Of course, the tool matters less than the sequence.

The Wildcard Your Visibility Stack Cannot Touch

Worth saying out loud, because the past 18 months have made it real: the scenario that breaks the chain is supply-chain pre-compromise.BadBox 2.0 and Raptor Train share a property: the compromise was upstream of the customer's network – pre-installed at manufacture or persistently embedded on consumer-grade hardware – which means by the time the device plugs into a deployed VLAN, the attacker is already inside. Mars Hydro's 2.7-billion-record breach in February 2025 is a different shape of the same problem: the vendor's own cloud backend was exposed, leaking customer WiFi credentials and device data that travel with the hardware. The deployed network cannot reach any of these.

Probability is low in any given year. Impact is catastrophic when it lands.

Reasonable hedges that do not require buying anything exotic:

• Cryptographic device attestation at provisioning. Verify identity before the first packet of legitimate traffic. Devices that cannot attest do not join.
• Isolated provisioning network. First boot happens off the production VLAN. No exceptions.
• SBOM and vendor security questionnaire at procurement. Particularly for device classes above an exposure threshold you define.
• Tabletop drill the scenario where your visibility stack tells you everything is fine and the vendor is breached. The blast-radius decisions matter more than the detection ones in this case.

Bottom line: visibility cannot reach upstream of the loading dock. Procurement and attestation can.

Regulators Arrived in 2026, on Their Own Schedule

The compliance lever has moved from theoretical to operational this year.

In the European Union, NIS2 had its transposition deadline of October 17, 2024. As of May 2026, 21 of 27 member states have transposed it into national law. Regulators across several member states are now in active supervisory and enforcement phases. Fines for essential entities reach €10 million or 2% of global annual turnover, whichever is higher. Important entities face €7 million or 1.4%. Management bodies can be held personally accountable – a meaningful change from NIS1 that most boards have not fully internalized.

NIS2 names accurate IT asset inventory as an explicit obligation.

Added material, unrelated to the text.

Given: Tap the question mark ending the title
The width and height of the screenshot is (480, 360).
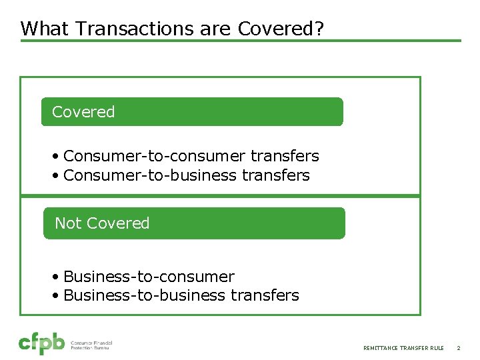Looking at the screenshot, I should (x=319, y=29).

The Cyber Resilience Act entered into force on December 10, 2024. Reporting obligations apply from September 11, 2026. Full obligations apply December 11, 2027. Where NIS2 governs how entities operate, CRA governs how the products on their networks were built. Fines reach €15 million or 2.5% of global annual turnover. Together the two regimes ask for visibility plus product integrity, end to end.

In the United States, more than half of the 2024 cyber-incident filings disclosed to the SEC involved OT attacks. Cyber insurance underwriters (the ones renewing your policy next quarter) now ask for IoT inventory and segmentation evidence at renewal. The conversation has moved from voluntary best practice to underwriting requirement.

Compliance arrives on its own schedule. The schedule started in 2026.

Where This Leaves the Reader

So what should a CISO take away from all of this?

The temptation when reading something like this is to walk away with "buy a discovery tool" as the action item. That would be the wrong takeaway.

The action item is: figure out which of the five steps in the chain your organization is missing today, and close that gap before adding to the one above it. For most enterprises the missing step is segmentation, not discovery. For some it is identity. For a few it is response. Discovery is necessary, but it is rarely the binding constraint.

When I sit with these teams, the question is almost never "what do we have on the network?" – it is "what are we going to do about what we have?" That gap, between the inventory and the policy, is where every dollar of IoT security ROI is decided.

The industrial IoT connectivity platform layer is where these chains stop being slideware and start being a deployed configuration with measurable blast-radius limits. The tool is not the program. It is the surface the program is enforced on.

Visibility opens the door. The chain walks through it.